Ama kulağının dibindeki, yanı başındaki İslamiyeti temsil eden, Allah diyen, Müslüman din kardeşleri olarak bilinen Filistin halkını da İsraile karşı suçluyor?

Filistin toprakları İsrailindir diyebilecek kadar aşağılaşıyor, utanmazlığa gidiyor.

İşte bu noktada diyorum ki

Hak ile batılı birbirinden ayırt edebilmek için çok kısa bir süreç içinde yaşanan, İslamın ve Ortadoğu mağdur insanlarının kaderini çizen bu her iki olay; bize yeter de artar.
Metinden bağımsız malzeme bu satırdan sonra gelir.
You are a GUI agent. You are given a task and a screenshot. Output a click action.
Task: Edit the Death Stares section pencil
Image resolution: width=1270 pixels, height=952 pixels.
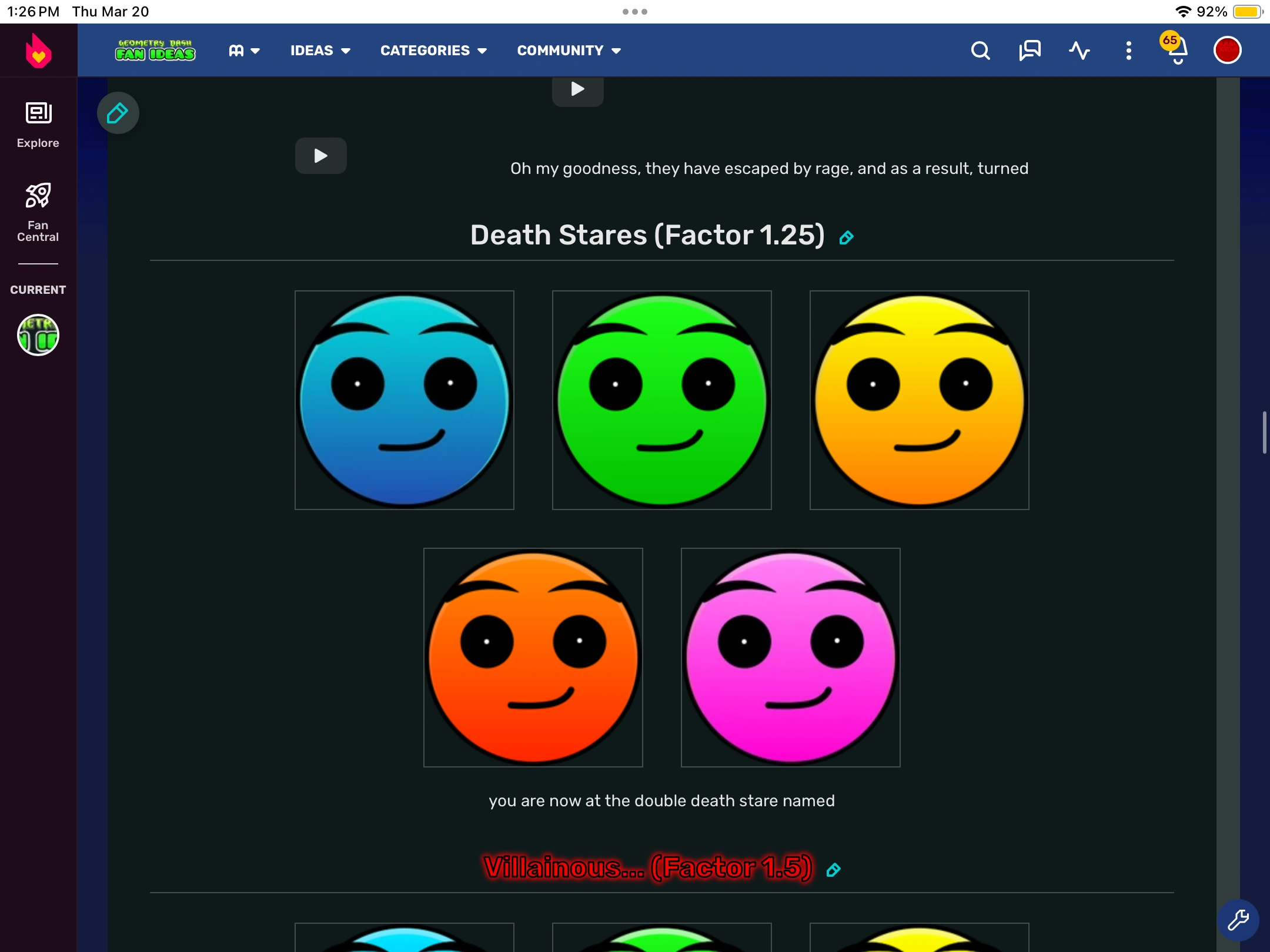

Eğer ki, ders-i ibret almak isteniyorsa, bu olayı ve yaşanılan aşağılık hali gözümüzün önüne getirerek İslam dünyasının hal-i perişanlığını, böyle okumalıyız

Özellikle, İsrailin uşaklığını yapan bazı İslam ülkelerinin başındaki liderlerin cesaretini göz önüne alırsak bize ders-i ibret olarak yeter.

Ama ne yazık ki o gerçeği görebilecek izanda değiliz ve basiret sahibi de olamadık..

çünkü deve kuşu misali, kafaları kuma gömmüş durumdayız...

İslam dünyası bu hale müptela oldu.

Bu endişe veren olaylara ne yazık ki, Müslümanlar maruz bırakılmaktadır

Öbür yandan.

Sevindirici olup, inanan Müslümanlara mutluluk veren Katar Emiri Şeyh Temim Bin Hamad Es-Saninin yaptığı mertlik, uzattığı yardımlaşma eli, tümüyle Kurandan almış olduğu emir ve direktifler doğrultusunda, olduğunu de görmeliyiz

Ama, diğer İslam ülkelerine ne oluyor?

Özellikle Türkiyemize ne oluyor?

Erdoğanı devirmek için yarışa giren bir muhalefet var

Hatta AK Partinin içine yerleştirilmiş terör odaklarına yakın gizli münafıklar var

İşte, 24 Haziran seçimlerine doğru giden milletvekili listelerinin hali pür melali ortada.

Özellikle Diyarbakırımızda

AK Partiye yönelik adeta gizli suikast hazırlanmış gibi düzenlenen bir liste söz konusu..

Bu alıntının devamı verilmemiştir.